Online oil condition monitoring has been proven to detect short term events and abnormal patterns in oil quality degradation. However, online oil condition monitoring is also extremely useful in the long term to extend oil life and maximize the equipment’s useful operating life. Read this case study to hear more about life maximization in a diesel truck engine.
One of Poseidon’s online oil quality sensors was installed in an on-highway diesel engine from which oil lab samples were also collected. Throughout the application, the engine components were subject to various abnormally high loads and temperatures. These high loads and temperatures resulted in rapid oil degradation and several oil changes over the duration of installation.

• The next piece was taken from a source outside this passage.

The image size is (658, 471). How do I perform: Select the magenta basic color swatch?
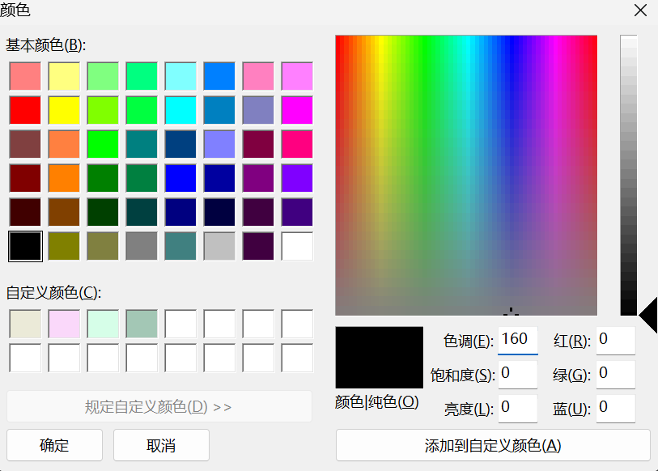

One raw sensor output from the sensor is Bulk Resistance. The Bulk Resistance is sensitive to oil polar additives, oxidation products, and other contaminants. Bulk Resistance shows a rise in value as during oil break-in and a downward trend of is indicative of decreasing additive health as the oil naturally degrades with use. The Bulk Resistance measurements for this sensor can be seen in the graph below, as compared to total base number (TBN) measurements via standard lab analysis:
As the graph clearly shows, the bulk resistance showed very good correlation with lab nitration, oxidation and TBN measurements, as shown by the green dots on the secondary (right) axes. The downward trends of the sensor mirrored the lab TBN measurements, indicating the sensor can accurately reflect the results from the more labor-intensive lab sampling. This engine logged more upwards of 1400 operating hours and the online sensors consistently and reliably provided accurate measurements. If the Bulk Resistance trended below its limit, it would indicate need to change the oil due to depleted additives or aged oil. When using online oil condition monitoring sensors, the alarm indicator would be provided in real time during operation, as the asset is generating revenue, versus traditional lab sampling that would occur days if not weeks after the engine was subjected to the harmful conditions.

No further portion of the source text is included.